→ Set problem:
Rewrite the entries from the line containing "Click the date 05.25-26 98,335" through the line containing "tap(752, 172)", inclusive, changing "Viewport" to "Display" and leaving everything else untouched.

→ Data to process:
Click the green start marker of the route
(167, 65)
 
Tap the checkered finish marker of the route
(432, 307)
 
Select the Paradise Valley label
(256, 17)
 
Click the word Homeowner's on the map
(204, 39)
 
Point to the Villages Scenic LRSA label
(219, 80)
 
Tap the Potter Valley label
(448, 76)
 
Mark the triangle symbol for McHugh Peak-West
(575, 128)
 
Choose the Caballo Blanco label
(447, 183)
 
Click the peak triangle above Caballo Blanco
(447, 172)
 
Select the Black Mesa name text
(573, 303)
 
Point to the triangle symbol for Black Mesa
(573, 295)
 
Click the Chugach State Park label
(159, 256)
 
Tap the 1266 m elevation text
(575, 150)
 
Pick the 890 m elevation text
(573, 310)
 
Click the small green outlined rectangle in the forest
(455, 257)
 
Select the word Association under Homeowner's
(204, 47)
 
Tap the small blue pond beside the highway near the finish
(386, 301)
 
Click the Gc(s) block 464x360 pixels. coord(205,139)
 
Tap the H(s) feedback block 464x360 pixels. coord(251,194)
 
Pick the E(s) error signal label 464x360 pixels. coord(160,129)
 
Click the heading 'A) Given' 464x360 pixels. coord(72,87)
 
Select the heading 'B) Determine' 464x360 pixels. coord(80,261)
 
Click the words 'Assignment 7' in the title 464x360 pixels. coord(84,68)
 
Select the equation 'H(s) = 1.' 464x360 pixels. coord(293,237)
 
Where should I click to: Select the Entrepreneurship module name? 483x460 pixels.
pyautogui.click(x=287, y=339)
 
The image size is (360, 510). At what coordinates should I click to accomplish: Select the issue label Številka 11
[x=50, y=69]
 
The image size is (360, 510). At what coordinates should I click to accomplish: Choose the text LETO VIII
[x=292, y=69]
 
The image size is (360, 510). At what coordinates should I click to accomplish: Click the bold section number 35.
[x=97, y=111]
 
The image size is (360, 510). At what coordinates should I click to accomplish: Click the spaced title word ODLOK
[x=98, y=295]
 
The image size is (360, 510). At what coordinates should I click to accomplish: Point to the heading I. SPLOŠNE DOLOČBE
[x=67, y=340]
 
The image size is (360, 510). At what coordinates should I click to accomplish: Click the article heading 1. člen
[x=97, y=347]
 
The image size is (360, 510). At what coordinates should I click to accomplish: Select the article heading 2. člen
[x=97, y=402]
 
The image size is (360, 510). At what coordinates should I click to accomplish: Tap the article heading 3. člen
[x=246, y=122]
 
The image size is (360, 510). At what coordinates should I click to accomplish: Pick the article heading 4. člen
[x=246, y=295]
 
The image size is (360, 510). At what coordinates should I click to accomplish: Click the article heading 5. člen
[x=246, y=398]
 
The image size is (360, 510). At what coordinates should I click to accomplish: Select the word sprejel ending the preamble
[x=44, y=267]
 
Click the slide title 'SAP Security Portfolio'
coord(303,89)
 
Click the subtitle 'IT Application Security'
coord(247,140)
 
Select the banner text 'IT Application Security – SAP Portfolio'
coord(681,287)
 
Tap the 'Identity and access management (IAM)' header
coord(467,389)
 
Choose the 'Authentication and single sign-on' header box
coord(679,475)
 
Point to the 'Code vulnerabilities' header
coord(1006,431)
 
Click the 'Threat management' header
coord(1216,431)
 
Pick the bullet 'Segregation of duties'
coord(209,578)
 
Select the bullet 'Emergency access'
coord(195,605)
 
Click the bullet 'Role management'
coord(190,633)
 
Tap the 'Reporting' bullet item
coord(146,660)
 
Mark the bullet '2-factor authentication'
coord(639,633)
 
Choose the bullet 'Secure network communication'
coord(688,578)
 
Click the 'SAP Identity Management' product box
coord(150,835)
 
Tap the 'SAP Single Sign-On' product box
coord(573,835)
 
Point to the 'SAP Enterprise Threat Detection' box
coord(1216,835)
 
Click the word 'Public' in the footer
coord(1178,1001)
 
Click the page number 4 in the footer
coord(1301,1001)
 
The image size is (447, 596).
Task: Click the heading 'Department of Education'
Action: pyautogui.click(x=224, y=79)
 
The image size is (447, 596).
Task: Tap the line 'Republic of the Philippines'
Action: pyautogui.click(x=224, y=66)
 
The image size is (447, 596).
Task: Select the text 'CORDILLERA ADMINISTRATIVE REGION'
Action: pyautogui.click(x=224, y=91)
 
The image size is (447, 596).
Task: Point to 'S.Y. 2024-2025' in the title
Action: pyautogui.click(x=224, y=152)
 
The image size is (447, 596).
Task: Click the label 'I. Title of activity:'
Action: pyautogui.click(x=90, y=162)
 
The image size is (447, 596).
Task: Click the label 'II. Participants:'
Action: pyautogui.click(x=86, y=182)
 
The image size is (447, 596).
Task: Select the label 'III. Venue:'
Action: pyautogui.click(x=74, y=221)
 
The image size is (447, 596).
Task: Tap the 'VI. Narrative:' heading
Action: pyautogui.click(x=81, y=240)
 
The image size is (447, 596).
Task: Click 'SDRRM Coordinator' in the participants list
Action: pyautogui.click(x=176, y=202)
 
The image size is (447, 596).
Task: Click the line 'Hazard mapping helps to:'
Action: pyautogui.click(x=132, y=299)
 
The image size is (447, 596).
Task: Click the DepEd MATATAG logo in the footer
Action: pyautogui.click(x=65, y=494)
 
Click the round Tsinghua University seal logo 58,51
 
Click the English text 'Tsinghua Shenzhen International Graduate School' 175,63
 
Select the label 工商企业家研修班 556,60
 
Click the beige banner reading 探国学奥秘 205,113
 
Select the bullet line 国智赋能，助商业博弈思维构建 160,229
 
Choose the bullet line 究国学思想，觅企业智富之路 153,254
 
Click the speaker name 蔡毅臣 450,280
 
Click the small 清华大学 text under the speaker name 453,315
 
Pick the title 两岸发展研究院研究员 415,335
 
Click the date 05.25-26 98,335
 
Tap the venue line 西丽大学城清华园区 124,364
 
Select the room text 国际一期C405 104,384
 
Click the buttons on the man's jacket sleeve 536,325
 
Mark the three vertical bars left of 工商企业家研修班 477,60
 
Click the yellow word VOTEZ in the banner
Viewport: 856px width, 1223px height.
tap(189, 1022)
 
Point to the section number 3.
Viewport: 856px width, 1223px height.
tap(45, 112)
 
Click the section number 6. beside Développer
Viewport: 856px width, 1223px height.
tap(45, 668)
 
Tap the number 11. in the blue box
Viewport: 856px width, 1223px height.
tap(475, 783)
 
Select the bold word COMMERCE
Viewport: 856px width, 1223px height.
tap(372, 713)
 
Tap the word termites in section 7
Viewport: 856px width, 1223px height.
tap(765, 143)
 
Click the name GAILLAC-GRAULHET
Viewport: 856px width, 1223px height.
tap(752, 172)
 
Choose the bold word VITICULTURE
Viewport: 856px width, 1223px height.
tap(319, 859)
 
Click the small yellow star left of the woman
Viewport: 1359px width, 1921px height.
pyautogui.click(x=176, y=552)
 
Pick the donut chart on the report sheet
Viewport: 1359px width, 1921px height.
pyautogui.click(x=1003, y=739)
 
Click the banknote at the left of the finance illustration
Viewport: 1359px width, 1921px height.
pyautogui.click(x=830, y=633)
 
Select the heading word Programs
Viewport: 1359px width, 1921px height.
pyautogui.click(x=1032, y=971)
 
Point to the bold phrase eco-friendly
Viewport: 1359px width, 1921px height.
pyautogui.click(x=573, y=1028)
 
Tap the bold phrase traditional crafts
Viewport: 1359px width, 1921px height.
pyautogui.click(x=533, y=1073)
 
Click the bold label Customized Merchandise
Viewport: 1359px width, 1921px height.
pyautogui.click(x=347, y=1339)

→ Reply to the exercise:
Click the date 05.25-26 98,335
 
Tap the venue line 西丽大学城清华园区 124,364
 
Select the room text 国际一期C405 104,384
 
Click the buttons on the man's jacket sleeve 536,325
 
Mark the three vertical bars left of 工商企业家研修班 477,60
 
Click the yellow word VOTEZ in the banner
Display: 856px width, 1223px height.
tap(189, 1022)
 
Point to the section number 3.
Display: 856px width, 1223px height.
tap(45, 112)
 
Click the section number 6. beside Développer
Display: 856px width, 1223px height.
tap(45, 668)
 
Tap the number 11. in the blue box
Display: 856px width, 1223px height.
tap(475, 783)
 
Select the bold word COMMERCE
Display: 856px width, 1223px height.
tap(372, 713)
 
Tap the word termites in section 7
Display: 856px width, 1223px height.
tap(765, 143)
 
Click the name GAILLAC-GRAULHET
Display: 856px width, 1223px height.
tap(752, 172)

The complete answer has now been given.